The I / O device 520 can be used to create a message. System 500 can use wireless interface 540 to send and receive messages from and to wireless communication networks that use radio frequency (RF) signals. The wireless interface 540 may include an antenna such as a dipole antenna or a wireless transceiver, but the scope of the present invention is not limited thereto. The I / O device 520 can also supply a voltage that reflects what is stored as a digital output (if digital information is stored) or as an analog output (if analog information is stored). It is.

  Although examples of wireless applications have been provided above, embodiments of the present invention can also be used in non-wireless applications.
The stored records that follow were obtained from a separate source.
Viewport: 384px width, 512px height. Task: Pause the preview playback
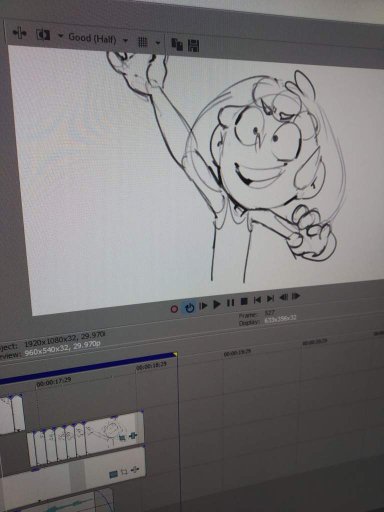(230, 303)
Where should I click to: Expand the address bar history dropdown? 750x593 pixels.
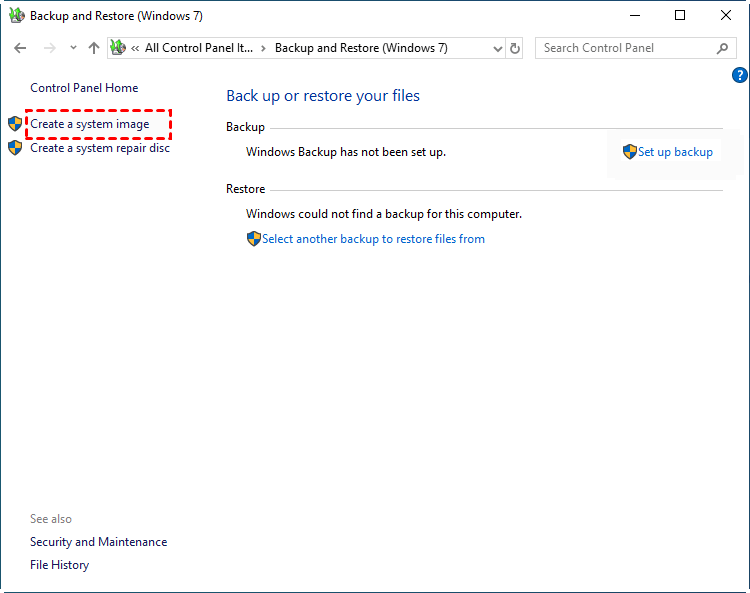click(x=498, y=48)
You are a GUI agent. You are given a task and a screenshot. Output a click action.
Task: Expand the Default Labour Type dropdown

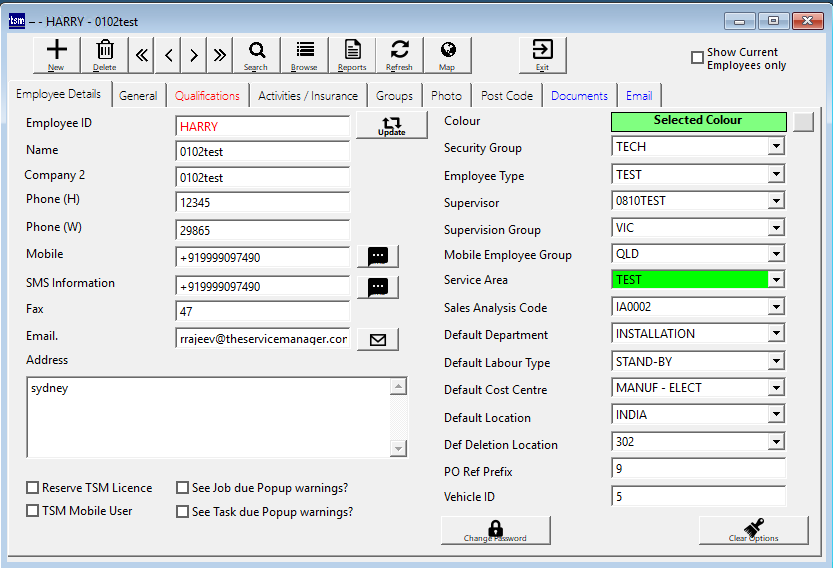click(775, 362)
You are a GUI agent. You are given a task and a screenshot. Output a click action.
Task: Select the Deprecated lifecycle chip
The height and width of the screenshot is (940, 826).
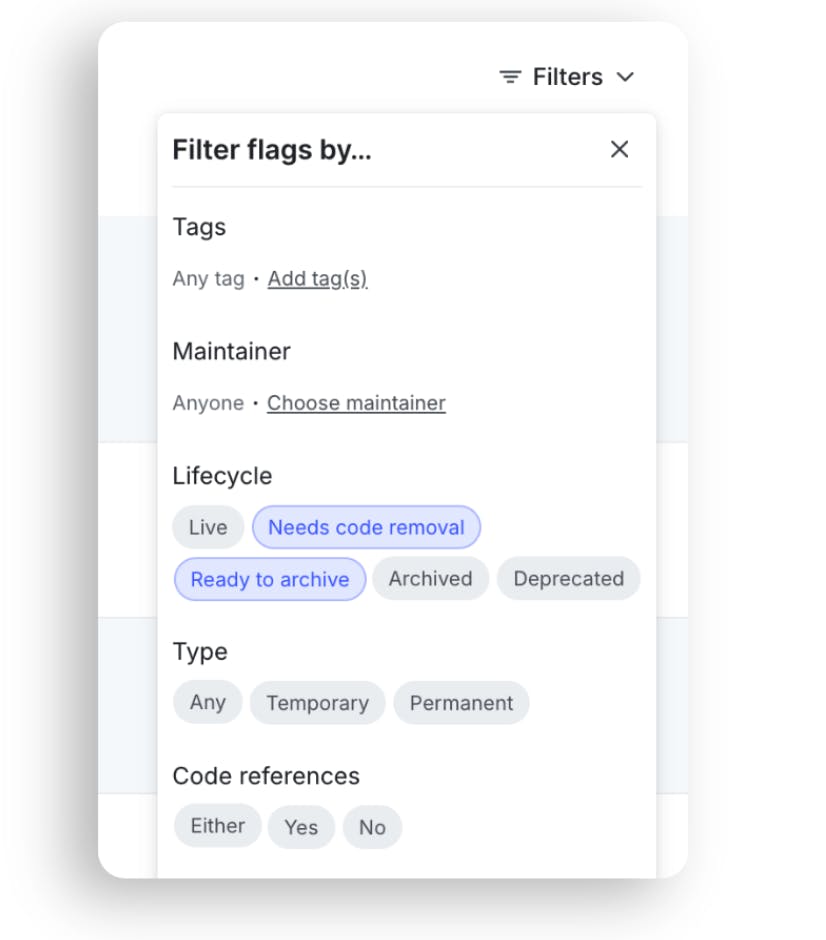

  In some embodiments of the present invention, memory 530 can replace flash memory and can be utilized as non-volatile memory that performs functions normally performed by such flash memory. . More specifically, a relatively low cost flash memory such as a NAND flash memory can be substituted for the phase change memory 530. The phase change memory 530 may have sufficiently high performance that the static change memory or random access memory need not be coupled to the phase change memory 530 as a buffer to provide sufficient performance. . Therefore, the scale 530 can be accessed directly by the controller 510 without such buffering.

  Further, the phase change memory 530 can be sufficiently low cost. One reason for such a low cost is that no multi-level cell is required to achieve the low cost. Therefore, the phase change memory 530 can have relatively high performance compared to the NAND flash chip at a relatively low cost. Such low cost is due to the smaller phase change memory cell size. As a result, it is possible to provide a relatively high performance and a higher cost structure in place of the flash memory.

  In some embodiments, phase change memory 530 may provide sufficient performance (ie, at least comparable to NAND flash memory) at a relatively low cost (eg, at least comparable to NAND flash memory). Not only is it possible to do so at sufficiently high performance, but buffer chips such as static random access memory or random access memory need not be stacked and packaged on top of phase change memory 530 Is possible. Therefore, over static random access memory or random access memory on a flash chip, the memory 530 can have an advantage in size and space.

  In one embodiment of the invention, phase change memory 530 enables byte writes. The memory 530 can write 1 at 20 nsec or less and 0 at 200 nsec or more, while being able to read 0 at 1 or less at 50 nsen. Therefore, if SRAM or DRAM is not used, the memory 530 can write 1 or 0 in a time comparable to NAND flash memory buffered by SRAM or DRAM.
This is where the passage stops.